Mature content: PG-13 for sex mentioned, no details, drug use mentioned.
LGBT content: bi mentioned, lesbian mentioned
Likes/dislikes: The swearing was too much. The main character, Cecilia, is wishy washy with her new friends. She expects them to immediately divulge their secrets to her because she wants to know but she’s completely disregarding their rights to privacy and gets upset if they ask her questions about her life. I was enthralled by the two mysteries, past and present, and wanted Cecilia to expose the twisted actions of the townspeople.
Ethnicity: white, brown, Filipino, Black
Alex is in the hospital recovering from injuries. A police inspector wants to know what happened from the beginning of Alex’s trip to Romania until the present time and her reason for traveling there. Alex tells the story starting 153 days prior. She’s making a movie with her friends; a movie she wrote based on Dracula. The story then jumps to 46 days ago. Alex and her sister are helping with the family business while waiting for their Dad to get back to normal after cancer. She and her boyfriend Jax go to dinner and check their film school letters together. Jax has been accepted. Alex has been placed on the waitlist. From there, Alex and her six friends travel to Romania planning on creating a film that will get Alex into her dream school and help her become a movie director. What starts as an exciting adventurous idea quickly turns into a deadly few days as someone hunts them down. The ending is jaw-dropping! 4 stars!
Ethnicity: doesn’t specify white or otherwise only that the teens are American, European
Mature content: PG, abstinence
Violence: decapitation, bloody stabbing, bloody bashing in of head
Language: R, 24 f-bombs
Carrie is the oldest of three sisters.
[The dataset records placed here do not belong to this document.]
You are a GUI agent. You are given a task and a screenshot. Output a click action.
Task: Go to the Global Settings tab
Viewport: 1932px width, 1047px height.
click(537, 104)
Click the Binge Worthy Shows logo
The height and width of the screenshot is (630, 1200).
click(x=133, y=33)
When the youngest sister Rosemary drowns, the three remaining sisters must follow the family motto and not show any grief. Carrie becomes addicted to painkillers after jaw surgery that her father insists she needed to give her a stronger looking jaw. The summer after Rosemary drowns, their cousin Yardley brings her boyfriend and his two best friends to the island. They’re funny and help lighten the mood on the island. Carrie and Pfeff are interested in each other but he keeps being inconsiderate and annoys Carrie. She discovers a secret that her mother’s been keeping and it’s consuming Carrie. Pfeff also turns out to be self-centered and when the cousins see him kissing Carrie’s sister Penny, things become precarious. I enjoyed Pfeff’s humor and the writing is exemplary. I felt firsthand what the characters were going through because of the details. Humorous parts with Pfeff changing lyrics of Mary poppins song, Step In Time:
Take no prisoners, do some crimes
Know your math facts! Step in time.
Every time he would sing this, it made me chuckle!
Heads up, Family of Liars is a prequel but also a spoiler to We Were Liars! It’s an enjoyable read full of teen angst, 5 stars!
Ethnicity is predominantly white.
Mature content is PG-13, underage drinking and smoking, attempted rape
Violence is PG-13
Quincy is the lone survivor of a serial killing spree, therefore she’s a final girl. She knows two other final girls from completely different murder scenes, Lisa and Samantha. Lisa wrote a book about her experience and went on to become a psychologist to help others cope and overcome trauma. When Quincy hears that Lisa committed suicide, she has a hard time understanding or believing it. Samantha has disappeared or at least kept herself hidden from the public until she arrives to visit Quincy with concerns of her own. The lives of the three final girls become intertwined and complicated beyond what should be a logical possibility. Final Girls kept me glued to the pages and it didn’t disappoint! A mystery thriller worth every moment spent reading it, 5 stars!